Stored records
-*-*-
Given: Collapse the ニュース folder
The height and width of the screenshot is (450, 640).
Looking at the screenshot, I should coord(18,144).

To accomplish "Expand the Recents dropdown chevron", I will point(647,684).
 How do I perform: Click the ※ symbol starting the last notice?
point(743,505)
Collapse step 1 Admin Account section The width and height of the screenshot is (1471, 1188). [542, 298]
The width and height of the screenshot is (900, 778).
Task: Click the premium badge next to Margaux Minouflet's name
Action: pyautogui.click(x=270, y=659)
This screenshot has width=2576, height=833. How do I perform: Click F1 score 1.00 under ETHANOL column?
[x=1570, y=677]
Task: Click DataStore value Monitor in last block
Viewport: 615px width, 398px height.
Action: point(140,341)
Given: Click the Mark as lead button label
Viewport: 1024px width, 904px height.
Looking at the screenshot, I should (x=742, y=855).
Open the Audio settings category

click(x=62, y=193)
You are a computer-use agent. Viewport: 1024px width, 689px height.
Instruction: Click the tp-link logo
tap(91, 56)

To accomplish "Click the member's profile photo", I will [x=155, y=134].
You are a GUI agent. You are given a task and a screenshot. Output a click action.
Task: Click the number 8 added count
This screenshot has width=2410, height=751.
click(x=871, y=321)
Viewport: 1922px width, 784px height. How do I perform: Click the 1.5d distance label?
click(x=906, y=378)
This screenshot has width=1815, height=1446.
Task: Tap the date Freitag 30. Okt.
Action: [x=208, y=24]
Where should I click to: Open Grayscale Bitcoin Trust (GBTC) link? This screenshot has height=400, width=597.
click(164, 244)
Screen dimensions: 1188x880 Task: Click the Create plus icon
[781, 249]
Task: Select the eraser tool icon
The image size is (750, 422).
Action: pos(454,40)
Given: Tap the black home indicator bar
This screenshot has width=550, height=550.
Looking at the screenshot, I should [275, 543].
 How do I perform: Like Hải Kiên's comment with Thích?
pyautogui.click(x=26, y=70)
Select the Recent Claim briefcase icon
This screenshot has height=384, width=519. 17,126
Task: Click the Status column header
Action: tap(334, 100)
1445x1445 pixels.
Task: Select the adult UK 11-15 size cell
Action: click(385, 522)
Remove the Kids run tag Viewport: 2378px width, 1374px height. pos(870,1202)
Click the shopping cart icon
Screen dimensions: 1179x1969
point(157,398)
-*-*-
_REQUIREMENT_
The lines above, starting at the one with "Viewport: 1024px width, 904px height." and ending at the one with "Click the shopping cart icon", are the only ones to return, exactly as written.

_RESULT OF THIS EXERCISE_
Viewport: 1024px width, 904px height.
Looking at the screenshot, I should (x=742, y=855).
Open the Audio settings category

click(x=62, y=193)
You are a computer-use agent. Viewport: 1024px width, 689px height.
Instruction: Click the tp-link logo
tap(91, 56)

To accomplish "Click the member's profile photo", I will [x=155, y=134].
You are a GUI agent. You are given a task and a screenshot. Output a click action.
Task: Click the number 8 added count
This screenshot has width=2410, height=751.
click(x=871, y=321)
Viewport: 1922px width, 784px height. How do I perform: Click the 1.5d distance label?
click(x=906, y=378)
This screenshot has width=1815, height=1446.
Task: Tap the date Freitag 30. Okt.
Action: [x=208, y=24]
Where should I click to: Open Grayscale Bitcoin Trust (GBTC) link? This screenshot has height=400, width=597.
click(164, 244)
Screen dimensions: 1188x880 Task: Click the Create plus icon
[781, 249]
Task: Select the eraser tool icon
The image size is (750, 422).
Action: pos(454,40)
Given: Tap the black home indicator bar
This screenshot has width=550, height=550.
Looking at the screenshot, I should [275, 543].
 How do I perform: Like Hải Kiên's comment with Thích?
pyautogui.click(x=26, y=70)
Select the Recent Claim briefcase icon
This screenshot has height=384, width=519. 17,126
Task: Click the Status column header
Action: tap(334, 100)
1445x1445 pixels.
Task: Select the adult UK 11-15 size cell
Action: click(385, 522)
Remove the Kids run tag Viewport: 2378px width, 1374px height. pos(870,1202)
Click the shopping cart icon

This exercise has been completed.